All three teachers have now been disciplined by the school. The first two teachers received disciplinary letters, the third has been suspended from teaching.
This is outrageous. I can -- barely -- wrap my head around some discipline for the two "talkers" on student privacy grounds if (a) they mentioned the swastika-creating student by name and (b) it was not generally known that he was the perpetrator. I still would be very, very dubious, but I can see a superficially not-entirely-frivolous rationale there.
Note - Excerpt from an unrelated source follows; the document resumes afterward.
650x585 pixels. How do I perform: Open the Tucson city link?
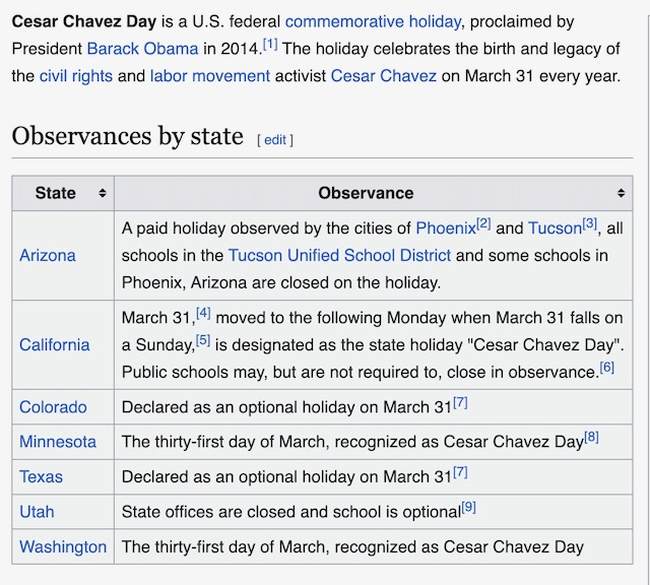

But the suspension of the teacher who rescinded her letter of recommendation is far more troubling. While we don't often talk about "academic freedom" in the context of secondary school, it does exist and this is a great example of it. A teacher's decision to recommend a student for college or a job is an exercise of their personal judgment as academics and directly puts their reputation on the line. There can be no obligation to "go to bat" for a student if the teacher has lost confidence in the qualities that triggered her recommendation in the first place. It is beyond unreasonable to mandate that a teacher continue to back a student who is either pro-Nazi himself or so negligent with respect to the sentiments of others that he just doesn't care about the hurt and offense he causes.
By and large, the story here seems to be that the school district wanted to sweep this incident under the rug and several teachers declined to assist it in doing so. And when the perpetrating student's mother called and complained, the district swung into action to ensure that his not-right to have a favorable recommendation wasn't jeopardized just because he threw up some Nazi symbolism. It's grotesque. The Boston Globe describes the case as "difficult terrain", but it wasn't all that "difficult" until neo-Nazism managed to squirm back into the mainstream.
The teachers here are unionized, and I hope they grieve the hell out of this one.
UPDATE: Yep, the union is interceding on behalf of all three teachers.